◆ Data for processing:
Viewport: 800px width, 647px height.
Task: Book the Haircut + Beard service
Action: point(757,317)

--

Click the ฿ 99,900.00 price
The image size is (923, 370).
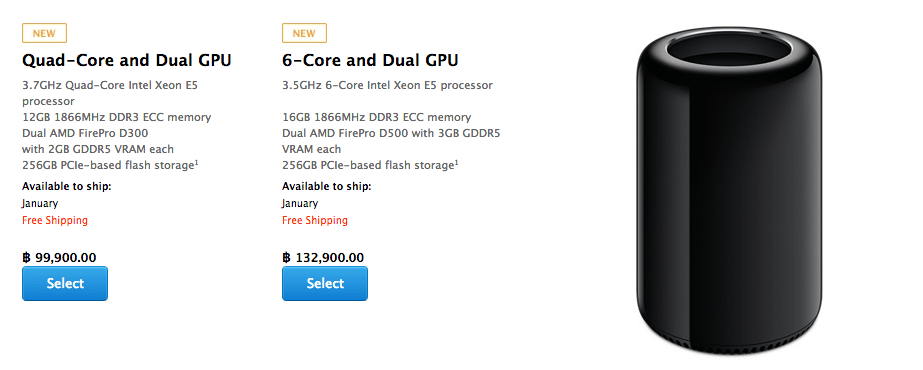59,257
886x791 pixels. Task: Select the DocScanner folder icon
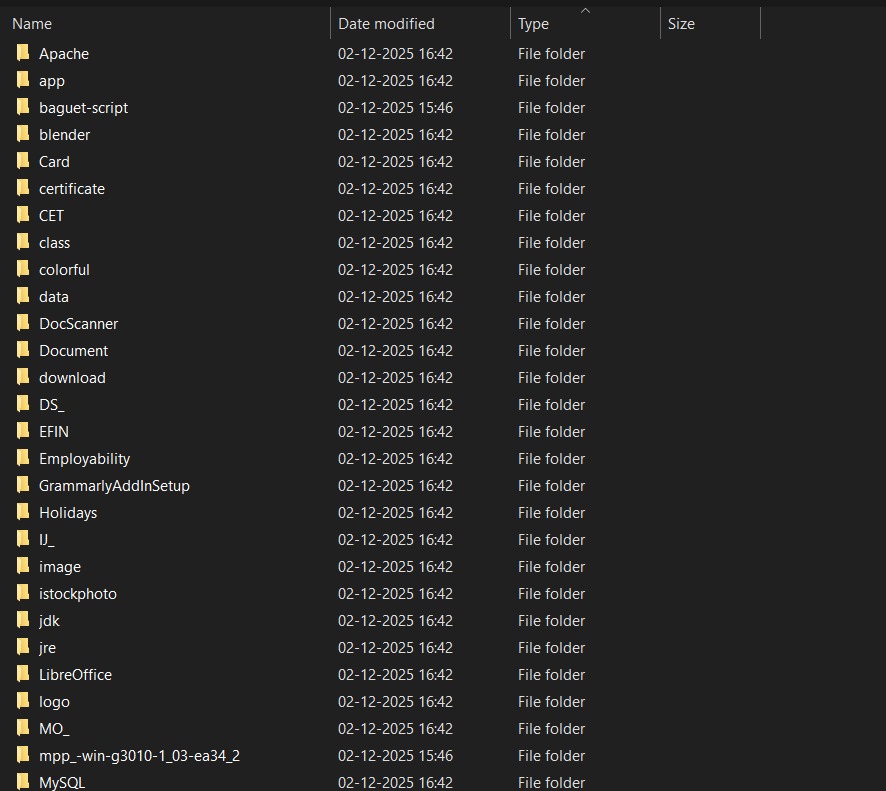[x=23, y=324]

--

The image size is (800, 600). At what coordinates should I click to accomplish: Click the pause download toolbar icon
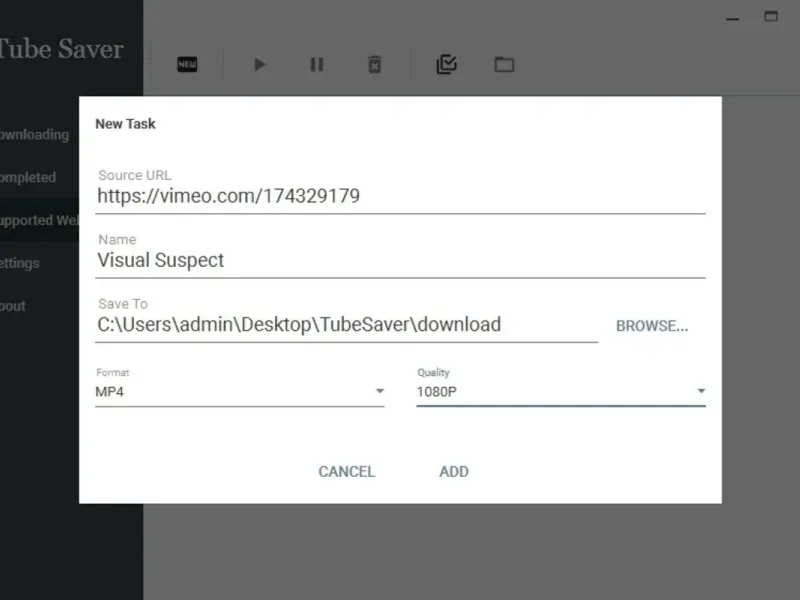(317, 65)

◆ Requirement: Render the rows from the line with "Viewport: 800px width, 647px height." up to and including the line with "Action: point(757,317)" as a numbered list, leaving out any blank lines.

◆ Reply to the task:
1. Viewport: 800px width, 647px height.
2. Task: Book the Haircut + Beard service
3. Action: point(757,317)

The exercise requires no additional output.